Data rows:
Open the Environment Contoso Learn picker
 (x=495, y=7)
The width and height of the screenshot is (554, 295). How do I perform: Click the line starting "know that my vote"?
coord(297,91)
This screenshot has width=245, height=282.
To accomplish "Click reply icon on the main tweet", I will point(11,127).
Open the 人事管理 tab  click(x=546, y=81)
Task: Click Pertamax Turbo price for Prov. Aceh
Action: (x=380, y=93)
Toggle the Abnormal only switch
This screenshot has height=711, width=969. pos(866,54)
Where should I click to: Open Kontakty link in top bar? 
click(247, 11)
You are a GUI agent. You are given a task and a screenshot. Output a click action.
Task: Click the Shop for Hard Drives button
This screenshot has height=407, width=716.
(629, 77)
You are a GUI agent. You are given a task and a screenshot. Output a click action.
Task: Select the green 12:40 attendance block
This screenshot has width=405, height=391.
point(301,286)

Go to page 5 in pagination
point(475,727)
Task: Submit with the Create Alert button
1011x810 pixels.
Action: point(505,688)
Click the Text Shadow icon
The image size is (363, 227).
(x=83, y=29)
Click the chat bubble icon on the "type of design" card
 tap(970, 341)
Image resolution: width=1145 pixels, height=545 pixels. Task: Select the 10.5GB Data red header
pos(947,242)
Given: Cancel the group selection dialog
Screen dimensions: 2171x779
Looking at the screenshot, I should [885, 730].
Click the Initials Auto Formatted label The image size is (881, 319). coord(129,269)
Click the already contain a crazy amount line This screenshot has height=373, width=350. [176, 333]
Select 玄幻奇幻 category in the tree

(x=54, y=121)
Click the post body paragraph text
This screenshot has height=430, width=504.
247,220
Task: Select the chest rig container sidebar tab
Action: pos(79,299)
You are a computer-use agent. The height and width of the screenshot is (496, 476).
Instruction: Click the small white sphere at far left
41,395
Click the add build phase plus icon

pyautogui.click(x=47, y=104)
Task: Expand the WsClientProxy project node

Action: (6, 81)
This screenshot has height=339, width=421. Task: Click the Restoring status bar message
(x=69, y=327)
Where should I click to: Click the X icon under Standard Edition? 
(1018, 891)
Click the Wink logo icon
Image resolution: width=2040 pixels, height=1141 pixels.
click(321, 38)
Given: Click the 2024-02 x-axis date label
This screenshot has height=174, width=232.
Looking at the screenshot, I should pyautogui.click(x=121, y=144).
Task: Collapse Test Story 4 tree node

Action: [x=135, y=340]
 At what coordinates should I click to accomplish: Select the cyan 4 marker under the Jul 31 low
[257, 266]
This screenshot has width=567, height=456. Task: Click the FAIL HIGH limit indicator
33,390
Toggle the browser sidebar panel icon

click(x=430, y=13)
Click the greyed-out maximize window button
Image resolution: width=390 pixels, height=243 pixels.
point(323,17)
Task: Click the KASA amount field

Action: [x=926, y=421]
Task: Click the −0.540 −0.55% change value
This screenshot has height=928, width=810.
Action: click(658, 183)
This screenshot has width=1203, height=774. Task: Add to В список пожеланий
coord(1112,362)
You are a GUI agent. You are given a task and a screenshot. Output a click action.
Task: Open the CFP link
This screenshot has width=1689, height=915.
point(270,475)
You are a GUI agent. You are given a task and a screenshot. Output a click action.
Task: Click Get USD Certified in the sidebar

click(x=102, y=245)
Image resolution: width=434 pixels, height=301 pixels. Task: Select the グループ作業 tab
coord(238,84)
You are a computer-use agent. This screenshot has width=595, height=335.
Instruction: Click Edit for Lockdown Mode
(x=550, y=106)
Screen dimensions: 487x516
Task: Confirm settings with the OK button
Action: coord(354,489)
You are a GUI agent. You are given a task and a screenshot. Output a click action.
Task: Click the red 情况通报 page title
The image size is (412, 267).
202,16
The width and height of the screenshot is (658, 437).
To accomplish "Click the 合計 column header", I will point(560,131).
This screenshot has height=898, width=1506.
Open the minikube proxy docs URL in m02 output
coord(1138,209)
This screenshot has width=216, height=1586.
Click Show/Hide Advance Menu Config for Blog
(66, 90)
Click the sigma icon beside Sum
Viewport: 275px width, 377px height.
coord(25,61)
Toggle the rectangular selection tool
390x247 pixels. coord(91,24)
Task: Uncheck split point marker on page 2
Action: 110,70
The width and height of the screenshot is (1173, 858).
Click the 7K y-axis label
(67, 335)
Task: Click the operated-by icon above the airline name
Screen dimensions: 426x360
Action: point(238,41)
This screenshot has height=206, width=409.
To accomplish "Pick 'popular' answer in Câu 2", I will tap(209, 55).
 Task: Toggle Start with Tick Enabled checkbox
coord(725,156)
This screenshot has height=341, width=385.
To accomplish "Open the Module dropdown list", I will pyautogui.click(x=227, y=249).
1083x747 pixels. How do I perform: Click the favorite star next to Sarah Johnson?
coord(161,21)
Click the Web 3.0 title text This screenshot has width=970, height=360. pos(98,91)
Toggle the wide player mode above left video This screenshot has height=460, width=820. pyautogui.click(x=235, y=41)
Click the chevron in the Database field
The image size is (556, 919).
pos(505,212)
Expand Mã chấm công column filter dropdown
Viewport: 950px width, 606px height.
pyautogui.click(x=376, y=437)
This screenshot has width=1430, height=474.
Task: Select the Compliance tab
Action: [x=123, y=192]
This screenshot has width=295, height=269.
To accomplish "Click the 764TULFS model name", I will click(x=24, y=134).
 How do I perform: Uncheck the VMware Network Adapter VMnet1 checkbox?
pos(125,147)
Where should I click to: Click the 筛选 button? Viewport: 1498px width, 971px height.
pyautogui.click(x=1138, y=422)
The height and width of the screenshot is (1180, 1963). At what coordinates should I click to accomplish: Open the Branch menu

Exercise task: Convert every entry above into a JSON list of strings, with each line as its own string and blank lines omitted.

Worked solution:
[
  "Open the Environment Contoso Learn picker",
  " (x=495, y=7)",
  "The width and height of the screenshot is (554, 295). How do I perform: Click the line starting \"know that my vote\"?",
  "coord(297,91)",
  "This screenshot has width=245, height=282.",
  "To accomplish \"Click reply icon on the main tweet\", I will point(11,127).",
  "Open the 人事管理 tab  click(x=546, y=81)",
  "Task: Click Pertamax Turbo price for Prov. Aceh",
  "Action: (x=380, y=93)",
  "Toggle the Abnormal only switch",
  "This screenshot has height=711, width=969. pos(866,54)",
  "Where should I click to: Open Kontakty link in top bar? ",
  "click(247, 11)",
  "You are a GUI agent. You are given a task and a screenshot. Output a click action.",
  "Task: Click the Shop for Hard Drives button",
  "This screenshot has height=407, width=716.",
  "(629, 77)",
  "You are a GUI agent. You are given a task and a screenshot. Output a click action.",
  "Task: Select the green 12:40 attendance block",
  "This screenshot has width=405, height=391.",
  "point(301,286)",
  "Go to page 5 in pagination",
  "point(475,727)",
  "Task: Submit with the Create Alert button",
  "1011x810 pixels.",
  "Action: point(505,688)",
  "Click the Text Shadow icon",
  "The image size is (363, 227).",
  "(x=83, y=29)",
  "Click the chat bubble icon on the \"type of design\" card",
  " tap(970, 341)",
  "Image resolution: width=1145 pixels, height=545 pixels. Task: Select the 10.5GB Data red header",
  "pos(947,242)",
  "Given: Cancel the group selection dialog",
  "Screen dimensions: 2171x779",
  "Looking at the screenshot, I should [885, 730].",
  "Click the Initials Auto Formatted label The image size is (881, 319). coord(129,269)",
  "Click the already contain a crazy amount line This screenshot has height=373, width=350. [176, 333]",
  "Select 玄幻奇幻 category in the tree",
  "(x=54, y=121)",
  "Click the post body paragraph text",
  "This screenshot has height=430, width=504.",
  "247,220",
  "Task: Select the chest rig container sidebar tab",
  "Action: pos(79,299)",
  "You are a computer-use agent. The height and width of the screenshot is (496, 476).",
  "Instruction: Click the small white sphere at far left",
  "41,395",
  "Click the add build phase plus icon",
  "pyautogui.click(x=47, y=104)",
  "Task: Expand the WsClientProxy project node",
  "Action: (6, 81)",
  "This screenshot has height=339, width=421. Task: Click the Restoring status bar message",
  "(x=69, y=327)",
  "Where should I click to: Click the X icon under Standard Edition? ",
  "(1018, 891)",
  "Click the Wink logo icon",
  "Image resolution: width=2040 pixels, height=1141 pixels.",
  "click(321, 38)",
  "Given: Click the 2024-02 x-axis date label",
  "This screenshot has height=174, width=232.",
  "Looking at the screenshot, I should pyautogui.click(x=121, y=144).",
  "Task: Collapse Test Story 4 tree node",
  "Action: [x=135, y=340]",
  " At what coordinates should I click to accomplish: Select the cyan 4 marker under the Jul 31 low",
  "[257, 266]",
  "This screenshot has width=567, height=456. Task: Click the FAIL HIGH limit indicator",
  "33,390",
  "Toggle the browser sidebar panel icon",
  "click(x=430, y=13)",
  "Click the greyed-out maximize window button",
  "Image resolution: width=390 pixels, height=243 pixels.",
  "point(323,17)",
  "Task: Click the KASA amount field",
  "Action: [x=926, y=421]",
  "Task: Click the −0.540 −0.55% change value",
  "This screenshot has height=928, width=810.",
  "Action: click(658, 183)",
  "This screenshot has width=1203, height=774. Task: Add to В список пожеланий",
  "coord(1112,362)",
  "You are a GUI agent. You are given a task and a screenshot. Output a click action.",
  "Task: Open the CFP link",
  "This screenshot has width=1689, height=915.",
  "point(270,475)",
  "You are a GUI agent. You are given a task and a screenshot. Output a click action.",
  "Task: Click Get USD Certified in the sidebar",
  "click(x=102, y=245)",
  "Image resolution: width=434 pixels, height=301 pixels. Task: Select the グループ作業 tab",
  "coord(238,84)",
  "You are a computer-use agent. This screenshot has width=595, height=335.",
  "Instruction: Click Edit for Lockdown Mode",
  "(x=550, y=106)",
  "Screen dimensions: 487x516",
  "Task: Confirm settings with the OK button",
  "Action: coord(354,489)",
  "You are a GUI agent. You are given a task and a screenshot. Output a click action.",
  "Task: Click the red 情况通报 page title",
  "The image size is (412, 267).",
  "202,16",
  "The width and height of the screenshot is (658, 437).",
  "To accomplish \"Click the 合計 column header\", I will point(560,131).",
  "This screenshot has height=898, width=1506.",
  "Open the minikube proxy docs URL in m02 output",
  "coord(1138,209)",
  "This screenshot has width=216, height=1586.",
  "Click Show/Hide Advance Menu Config for Blog",
  "(66, 90)",
  "Click the sigma icon beside Sum",
  "Viewport: 275px width, 377px height.",
  "coord(25,61)",
  "Toggle the rectangular selection tool",
  "390x247 pixels. coord(91,24)",
  "Task: Uncheck split point marker on page 2",
  "Action: 110,70",
  "The width and height of the screenshot is (1173, 858).",
  "Click the 7K y-axis label",
  "(67, 335)",
  "Task: Click the operated-by icon above the airline name",
  "Screen dimensions: 426x360",
  "Action: point(238,41)",
  "This screenshot has height=206, width=409.",
  "To accomplish \"Pick 'popular' answer in Câu 2\", I will tap(209, 55).",
  " Task: Toggle Start with Tick Enabled checkbox",
  "coord(725,156)",
  "This screenshot has height=341, width=385.",
  "To accomplish \"Open the Module dropdown list\", I will pyautogui.click(x=227, y=249).",
  "1083x747 pixels. How do I perform: Click the favorite star next to Sarah Johnson?",
  "coord(161,21)",
  "Click the Web 3.0 title text This screenshot has width=970, height=360. pos(98,91)",
  "Toggle the wide player mode above left video This screenshot has height=460, width=820. pyautogui.click(x=235, y=41)",
  "Click the chevron in the Database field",
  "The image size is (556, 919).",
  "pos(505,212)",
  "Expand Mã chấm công column filter dropdown",
  "Viewport: 950px width, 606px height.",
  "pyautogui.click(x=376, y=437)",
  "This screenshot has width=1430, height=474.",
  "Task: Select the Compliance tab",
  "Action: [x=123, y=192]",
  "This screenshot has width=295, height=269.",
  "To accomplish \"Click the 764TULFS model name\", I will click(x=24, y=134).",
  " How do I perform: Uncheck the VMware Network Adapter VMnet1 checkbox?",
  "pos(125,147)",
  "Where should I click to: Click the 筛选 button? Viewport: 1498px width, 971px height.",
  "pyautogui.click(x=1138, y=422)",
  "The height and width of the screenshot is (1180, 1963). At what coordinates should I click to accomplish: Open the Branch menu"
]